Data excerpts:
►

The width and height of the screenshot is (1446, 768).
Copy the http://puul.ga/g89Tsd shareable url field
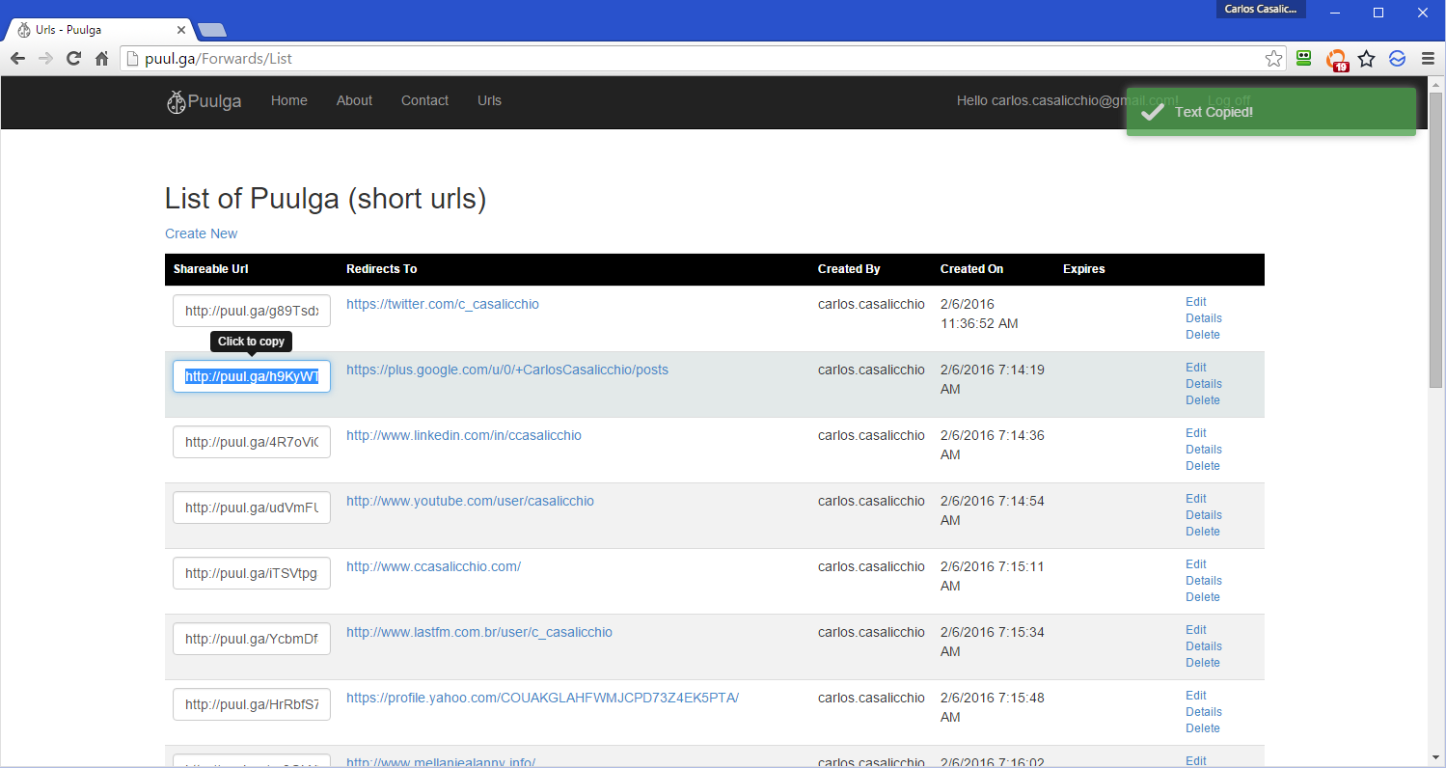(252, 311)

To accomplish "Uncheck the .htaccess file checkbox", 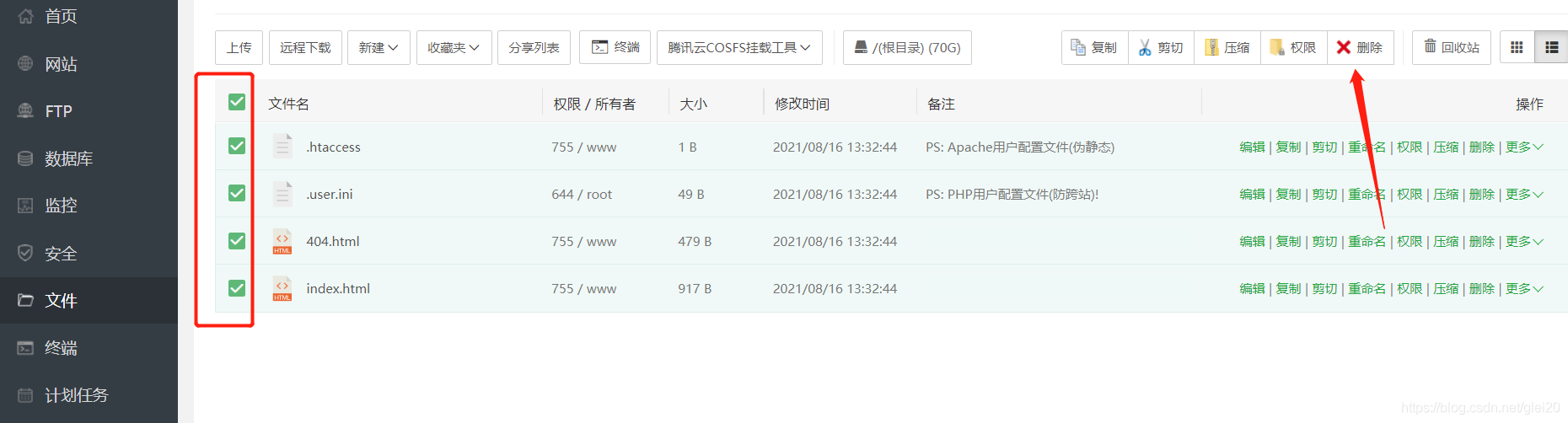I will pyautogui.click(x=237, y=146).
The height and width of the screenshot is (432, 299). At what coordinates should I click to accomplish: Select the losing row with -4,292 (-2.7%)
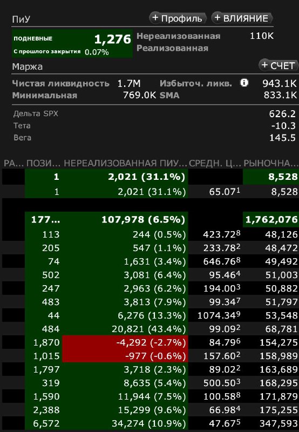[x=151, y=342]
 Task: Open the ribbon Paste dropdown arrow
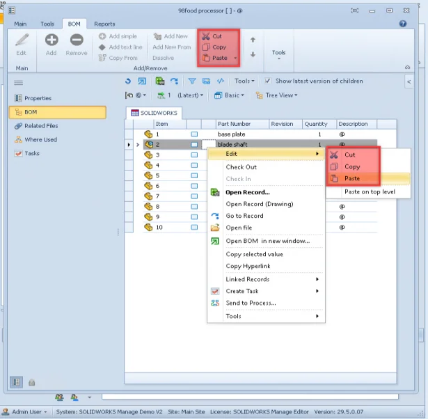(237, 58)
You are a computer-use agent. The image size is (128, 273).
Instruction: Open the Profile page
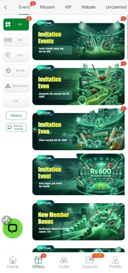point(115,262)
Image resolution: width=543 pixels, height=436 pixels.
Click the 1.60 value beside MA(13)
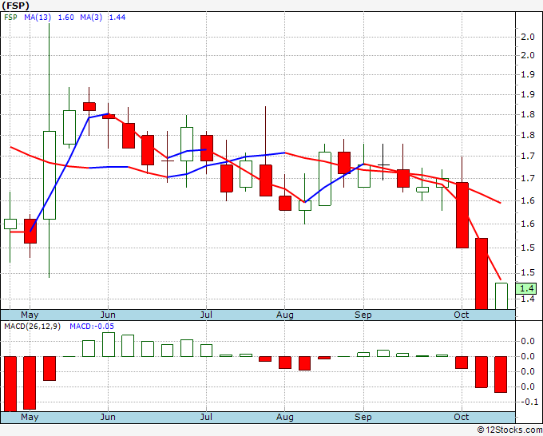pyautogui.click(x=66, y=17)
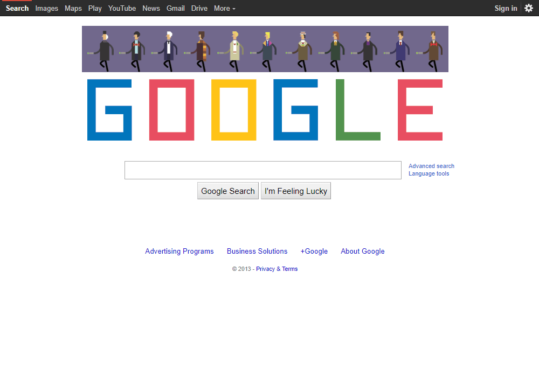Select the Fourth Doctor with striped scarf
The image size is (539, 377).
(199, 51)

◄

Beginning with the line that contains "Image resolution: width=543", print exactly every line through the end of the records, both included. Omit the pictures.

Image resolution: width=543 pixels, height=436 pixels.
Click the 1.60 value beside MA(13)
pyautogui.click(x=66, y=17)
Select the Fourth Doctor with striped scarf
The image size is (539, 377).
(199, 51)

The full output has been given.